(STORED DATA):

************

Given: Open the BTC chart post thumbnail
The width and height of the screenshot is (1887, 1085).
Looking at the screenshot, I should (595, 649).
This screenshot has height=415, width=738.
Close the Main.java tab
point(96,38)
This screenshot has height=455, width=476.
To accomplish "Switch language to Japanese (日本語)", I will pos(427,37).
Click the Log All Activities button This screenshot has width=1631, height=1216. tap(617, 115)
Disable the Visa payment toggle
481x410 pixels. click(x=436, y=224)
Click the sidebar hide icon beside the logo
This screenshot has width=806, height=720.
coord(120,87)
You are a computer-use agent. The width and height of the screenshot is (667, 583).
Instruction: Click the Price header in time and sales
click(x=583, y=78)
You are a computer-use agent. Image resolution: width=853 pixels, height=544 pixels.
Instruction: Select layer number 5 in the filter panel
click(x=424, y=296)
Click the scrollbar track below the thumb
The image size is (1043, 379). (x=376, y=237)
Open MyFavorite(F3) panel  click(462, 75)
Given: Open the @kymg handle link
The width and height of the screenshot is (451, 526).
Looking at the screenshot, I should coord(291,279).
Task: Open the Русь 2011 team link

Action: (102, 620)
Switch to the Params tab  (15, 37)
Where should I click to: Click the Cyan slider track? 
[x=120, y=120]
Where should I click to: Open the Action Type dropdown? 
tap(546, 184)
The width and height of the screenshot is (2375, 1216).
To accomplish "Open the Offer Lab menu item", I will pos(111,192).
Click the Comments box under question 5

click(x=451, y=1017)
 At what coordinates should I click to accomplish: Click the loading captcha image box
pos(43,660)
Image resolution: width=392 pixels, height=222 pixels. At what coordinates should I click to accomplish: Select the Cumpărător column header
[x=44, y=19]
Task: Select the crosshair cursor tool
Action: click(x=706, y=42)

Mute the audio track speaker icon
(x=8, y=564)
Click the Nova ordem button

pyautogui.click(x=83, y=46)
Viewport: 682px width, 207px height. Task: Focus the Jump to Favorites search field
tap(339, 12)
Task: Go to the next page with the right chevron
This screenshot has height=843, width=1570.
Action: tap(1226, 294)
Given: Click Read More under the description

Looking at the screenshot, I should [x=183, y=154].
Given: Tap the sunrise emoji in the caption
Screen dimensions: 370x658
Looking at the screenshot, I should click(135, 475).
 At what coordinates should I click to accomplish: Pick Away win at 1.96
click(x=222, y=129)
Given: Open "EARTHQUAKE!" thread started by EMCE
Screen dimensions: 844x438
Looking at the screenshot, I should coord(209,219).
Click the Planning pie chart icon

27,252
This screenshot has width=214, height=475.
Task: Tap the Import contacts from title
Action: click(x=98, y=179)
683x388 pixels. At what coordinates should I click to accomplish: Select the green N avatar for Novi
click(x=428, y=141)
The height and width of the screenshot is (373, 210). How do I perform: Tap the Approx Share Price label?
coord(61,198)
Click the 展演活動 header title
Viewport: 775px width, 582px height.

************

(WRITTEN TASK):
List every line of the rows above that contains the string "Select".

(THE OUTPUT):
Instruction: Select layer number 5 in the filter panel
Image resolution: width=392 pixels, height=222 pixels. At what coordinates should I click to accomplish: Select the Cumpărător column header
Task: Select the crosshair cursor tool
683x388 pixels. At what coordinates should I click to accomplish: Select the green N avatar for Novi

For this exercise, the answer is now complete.